複数の選択状態をたった一つの10進数値で表現することができ、10進数を2進数に変換すると意味が一目で理解できる。

2進数の活用ネタとして、複数の選択状態は10進数1個で表現できる、という内容を紹介します

今回ご紹介するメインのネタは、 『アンケートの複数選択可の項目』の複数選択状態を文字列ではなく、数値で表現する、 というものです。

2進数については一応知ってるけど、自分には関係なーい、なぜならシステムやソフト作ってる人がプログラムで使うものだから、などと思っている人に、web制作者が使えるようなネタを紹介する記事となっています。
対象は進数の活用ネタをまだ知らない、WEB制作営業さんやWEBデザイナーさん、フロントエンド以下略さんを想定しています。

今回の記事は、2進数値は見た目でイメージして別の意味づけをしている、というネタになっています。
このネタで、例えばサーバーのパーミッション設定の644、755などの数値も意味が理解できるようになる、なども最後の方でちょっとだけ紹介しています。
なので、すでに「2進数と複数選択」や「片手で31まで数えられる」「パーミッション設定の数値の意味」について知ってる場合は、 読むまでもない記事かと思います。

2進数はもう一般的だよ~ちゃんと知ってるよ~わざわざ説明すんなよ~などと言われるかもしれませんが、まずは最初に2進数を紹介します

2進数の紹介

簡単に紹介すると「2進数は0と1しか数字を使わない数値」です。

10進数は 0 1 2 3 4 5 6 7 8 9 まで数字を使う数値。
0 1 2 3 4 5 6 7 8 9 までカウントしたら上の桁に1が足され1になり、1桁目が0にもどり、10 11 (中略) 18 19 、上の桁に1が足され2、1桁目は0にもどり、20 21 22 …とカウントする数値…これはいつも普通に使っている数値です。

2進数は 0 1 だけを使う数値なので、0 1 までカウントしたら上の桁(2桁)が1になり、10(いちぜろ) 11(いちいち) その次は上の桁(3桁)が1になり、100(いちぜろぜろ) 101 110 111 、また桁上がりして 1000 1001 … と桁が増えます。

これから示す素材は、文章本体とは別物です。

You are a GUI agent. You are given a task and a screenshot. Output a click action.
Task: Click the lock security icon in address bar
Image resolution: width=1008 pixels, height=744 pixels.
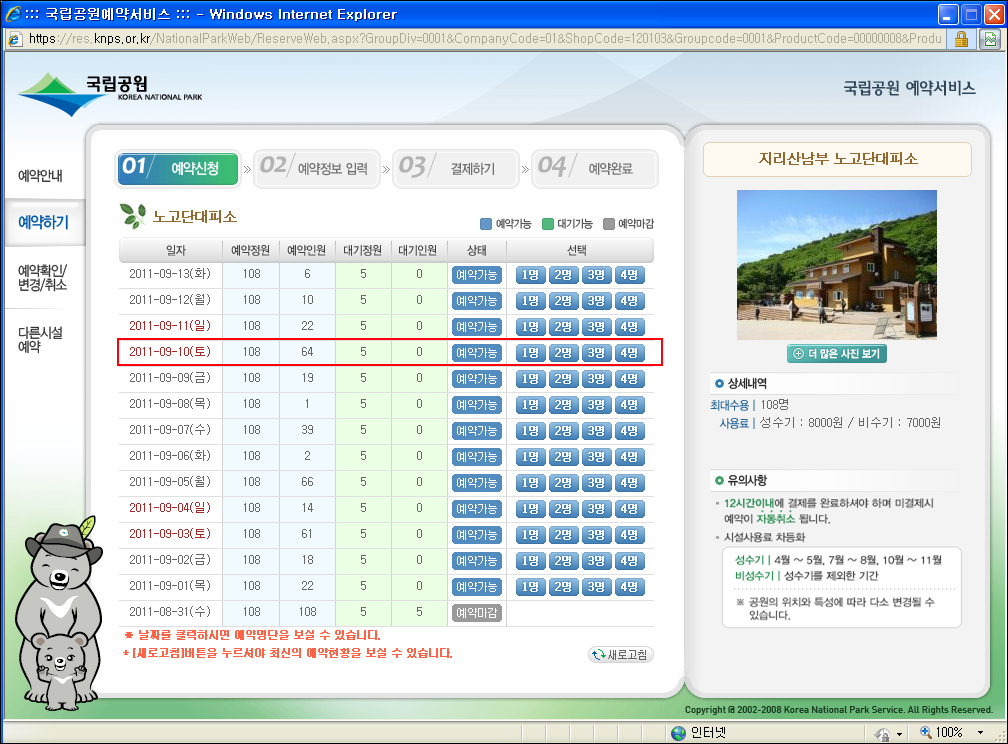click(961, 39)
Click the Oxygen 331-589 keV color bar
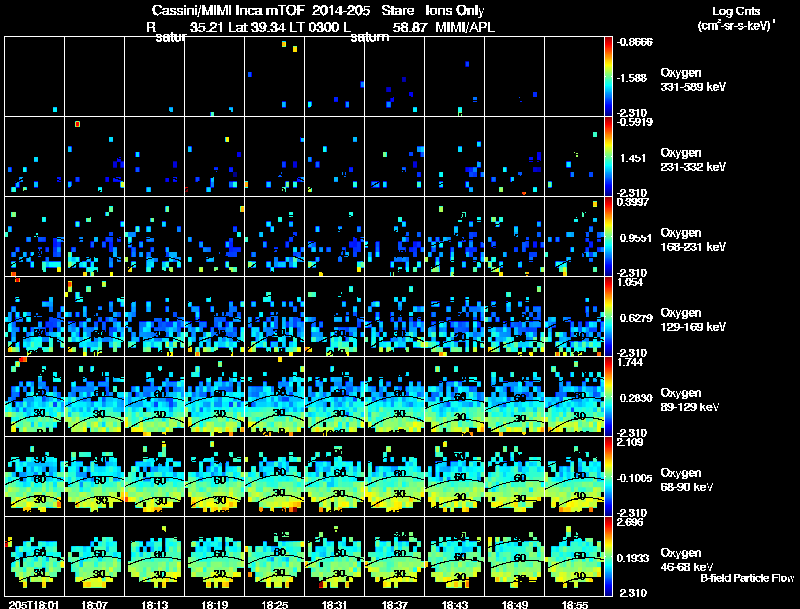The height and width of the screenshot is (609, 800). pyautogui.click(x=610, y=77)
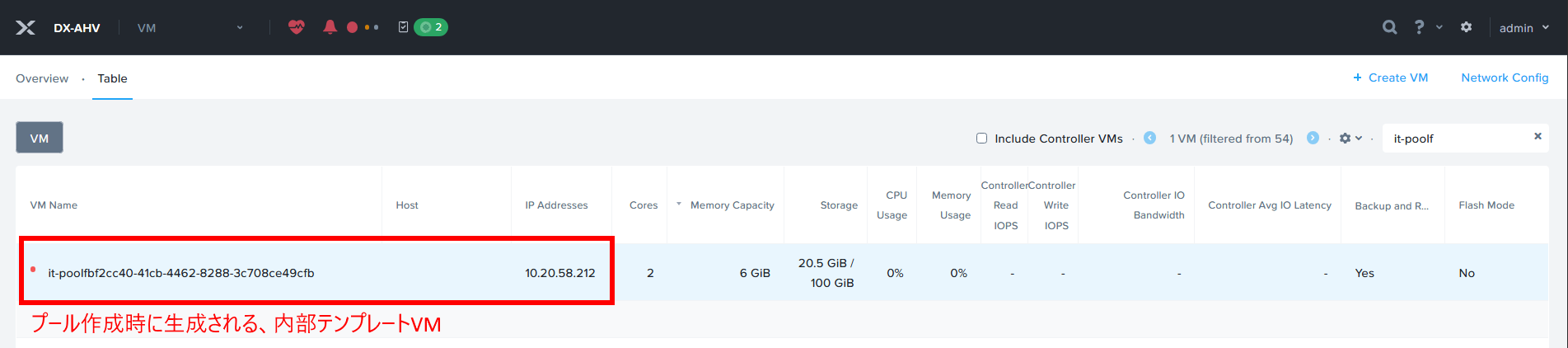Click the Nutanix X logo icon
1568x348 pixels.
point(26,27)

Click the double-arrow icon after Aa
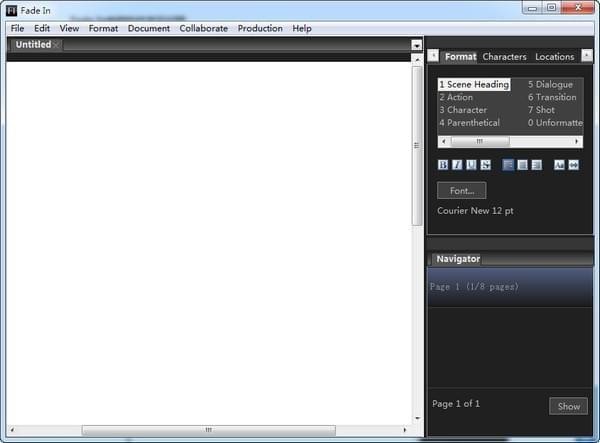[x=573, y=164]
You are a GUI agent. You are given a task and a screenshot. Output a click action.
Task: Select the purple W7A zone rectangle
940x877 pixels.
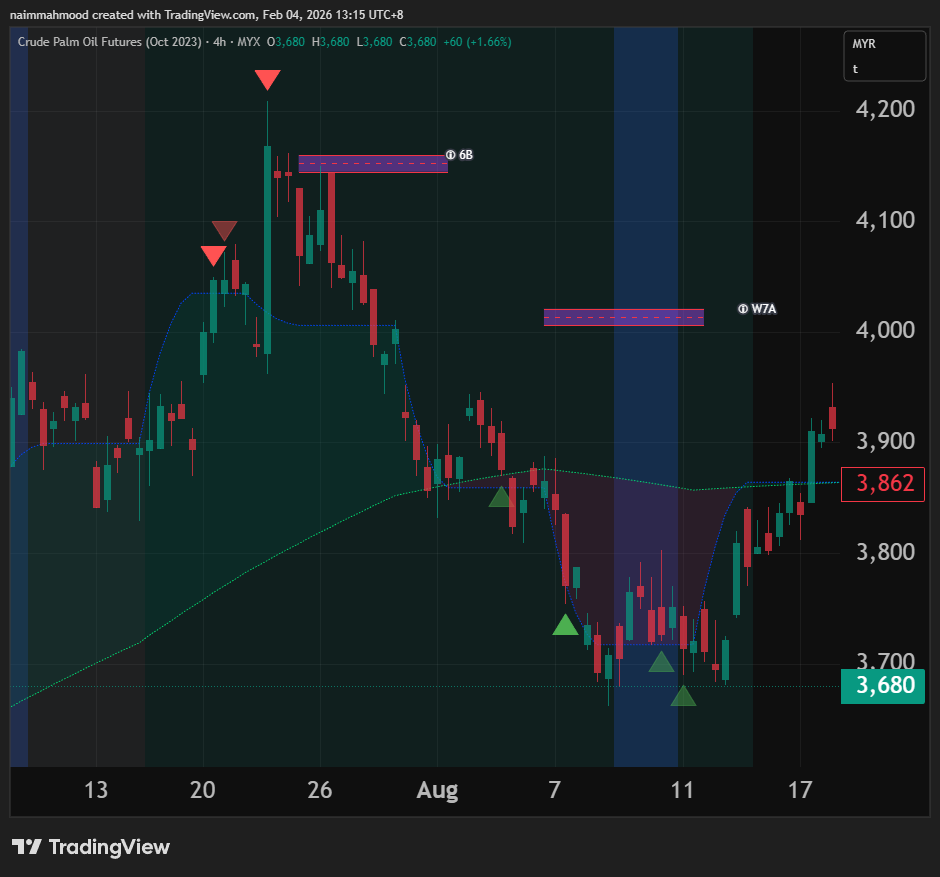point(623,317)
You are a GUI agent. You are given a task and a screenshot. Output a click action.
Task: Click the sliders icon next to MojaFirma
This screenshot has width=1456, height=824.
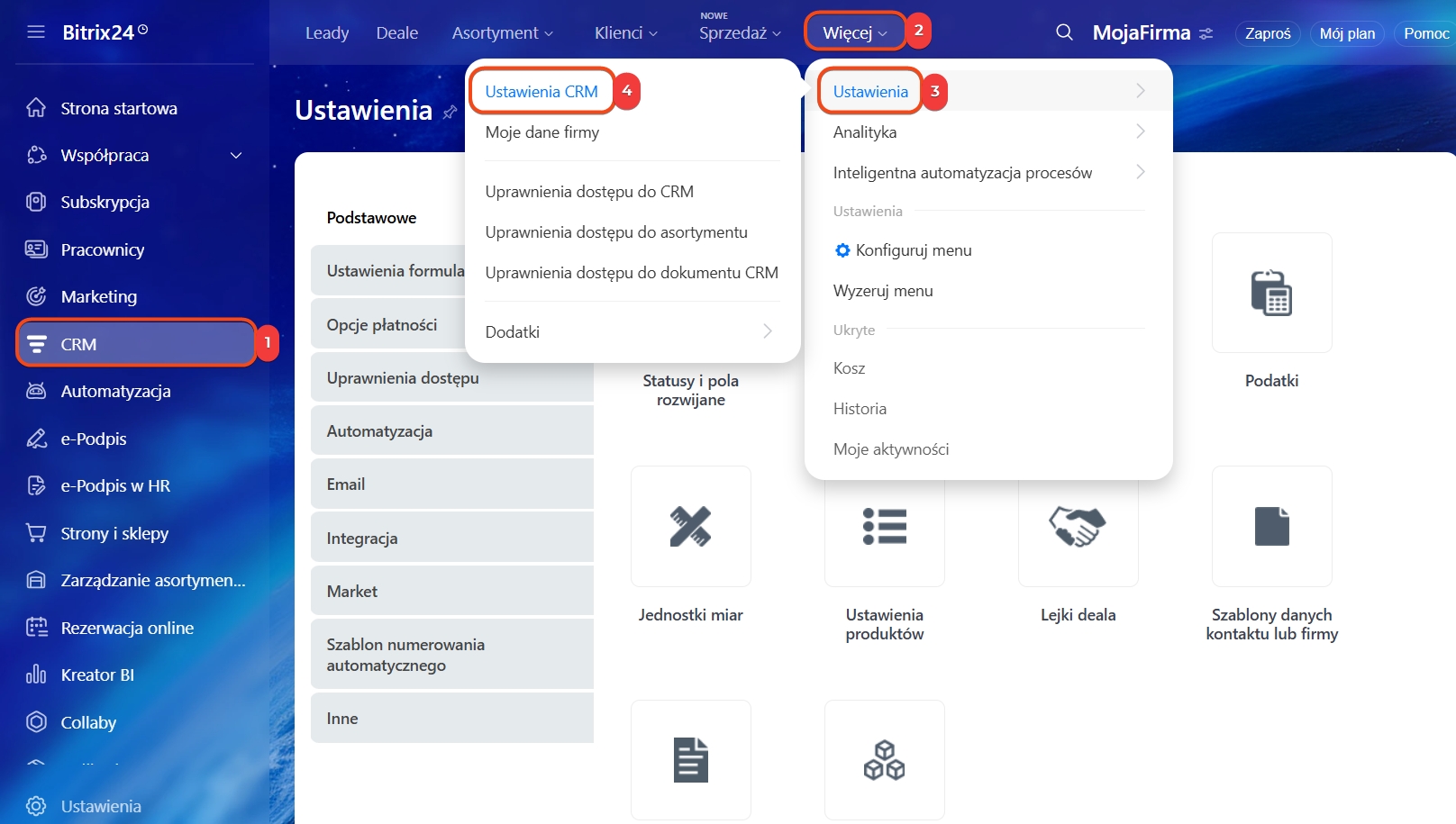[1206, 33]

十進数なら 999 の次でやっと4桁の 1000 になりますが、2進数では10進数の8 で 4桁の 1000 になります。

10進数で0から16までを5桁の2進数で並べてみます。
00000 00001 00010 00011 00100 00101 00110 00111 01000 01001 01010 01011 01100 01101 01110 01111 10000

2進数を活用する時の重要ポイントなので、知ってると便利なのが 1 が 1個だけの数値です。
00001(2)=1(10) 00010(2)=2(10) 00100(2)=4(10) 01000(2)=8(10) 10000(2)=16(10)

2進数の活用ネタ「片手で31まで数えられる」

テレビドラマ化された小説「すべてがFになる」シリーズのどれかでこのネタを紹介してたような気がしますし、進数関連の記事や先生が持ちネタ的に話すかもしれないので知ってる人もいるかもしれませんが、2進数で『片手で31まで数えられ、両手なら1023までカウントできる』というネタがあります。
右手だけで、小・薬・中・人・親の5桁で、0が指折り状態、1が伸ばした状態で指を曲げ伸ばししながら数えてみてください。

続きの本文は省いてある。